(Items from a dataset)

○ ○ ○

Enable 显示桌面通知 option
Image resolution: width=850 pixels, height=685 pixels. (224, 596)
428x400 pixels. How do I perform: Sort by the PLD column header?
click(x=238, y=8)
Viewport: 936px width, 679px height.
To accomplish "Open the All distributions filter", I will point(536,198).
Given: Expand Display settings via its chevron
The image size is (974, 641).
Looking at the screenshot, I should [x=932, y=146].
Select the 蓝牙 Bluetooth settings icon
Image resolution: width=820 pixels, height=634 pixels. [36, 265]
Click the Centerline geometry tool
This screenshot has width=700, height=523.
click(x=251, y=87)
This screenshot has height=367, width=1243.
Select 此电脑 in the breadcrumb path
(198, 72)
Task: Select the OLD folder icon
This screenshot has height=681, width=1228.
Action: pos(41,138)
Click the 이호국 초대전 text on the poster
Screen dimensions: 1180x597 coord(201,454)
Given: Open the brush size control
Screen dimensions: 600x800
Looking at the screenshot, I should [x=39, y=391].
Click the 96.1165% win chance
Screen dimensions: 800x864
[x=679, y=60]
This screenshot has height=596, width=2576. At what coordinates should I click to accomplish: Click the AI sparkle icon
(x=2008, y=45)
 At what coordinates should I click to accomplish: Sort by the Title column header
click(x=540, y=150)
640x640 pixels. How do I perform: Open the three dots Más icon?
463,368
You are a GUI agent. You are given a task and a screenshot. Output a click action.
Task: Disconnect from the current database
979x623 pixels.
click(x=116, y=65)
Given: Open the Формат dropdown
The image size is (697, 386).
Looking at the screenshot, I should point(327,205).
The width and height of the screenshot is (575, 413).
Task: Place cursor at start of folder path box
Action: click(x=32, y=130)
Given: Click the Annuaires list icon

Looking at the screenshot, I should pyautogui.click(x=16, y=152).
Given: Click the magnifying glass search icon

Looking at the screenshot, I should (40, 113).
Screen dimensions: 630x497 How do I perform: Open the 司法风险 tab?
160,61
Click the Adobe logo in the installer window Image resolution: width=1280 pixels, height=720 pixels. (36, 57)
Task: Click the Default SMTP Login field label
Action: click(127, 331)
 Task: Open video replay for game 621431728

○ ○ ○

The entries shown above must be reproduced in full, exactly as written.

» **Task answer**:
Enable 显示桌面通知 option
Image resolution: width=850 pixels, height=685 pixels. (224, 596)
428x400 pixels. How do I perform: Sort by the PLD column header?
click(x=238, y=8)
Viewport: 936px width, 679px height.
To accomplish "Open the All distributions filter", I will point(536,198).
Given: Expand Display settings via its chevron
The image size is (974, 641).
Looking at the screenshot, I should [x=932, y=146].
Select the 蓝牙 Bluetooth settings icon
Image resolution: width=820 pixels, height=634 pixels. [36, 265]
Click the Centerline geometry tool
This screenshot has width=700, height=523.
click(x=251, y=87)
This screenshot has height=367, width=1243.
Select 此电脑 in the breadcrumb path
(198, 72)
Task: Select the OLD folder icon
This screenshot has height=681, width=1228.
Action: pos(41,138)
Click the 이호국 초대전 text on the poster
Screen dimensions: 1180x597 coord(201,454)
Given: Open the brush size control
Screen dimensions: 600x800
Looking at the screenshot, I should [x=39, y=391].
Click the 96.1165% win chance
Screen dimensions: 800x864
[x=679, y=60]
This screenshot has height=596, width=2576. At what coordinates should I click to accomplish: Click the AI sparkle icon
(x=2008, y=45)
 At what coordinates should I click to accomplish: Sort by the Title column header
click(x=540, y=150)
640x640 pixels. How do I perform: Open the three dots Más icon?
463,368
You are a GUI agent. You are given a task and a screenshot. Output a click action.
Task: Disconnect from the current database
979x623 pixels.
click(x=116, y=65)
Given: Open the Формат dropdown
The image size is (697, 386).
Looking at the screenshot, I should point(327,205).
The width and height of the screenshot is (575, 413).
Task: Place cursor at start of folder path box
Action: click(x=32, y=130)
Given: Click the Annuaires list icon

Looking at the screenshot, I should pyautogui.click(x=16, y=152).
Given: Click the magnifying glass search icon

Looking at the screenshot, I should (40, 113).
Screen dimensions: 630x497 How do I perform: Open the 司法风险 tab?
160,61
Click the Adobe logo in the installer window Image resolution: width=1280 pixels, height=720 pixels. (36, 57)
Task: Click the Default SMTP Login field label
Action: click(127, 331)
 Task: Open video replay for game 621431728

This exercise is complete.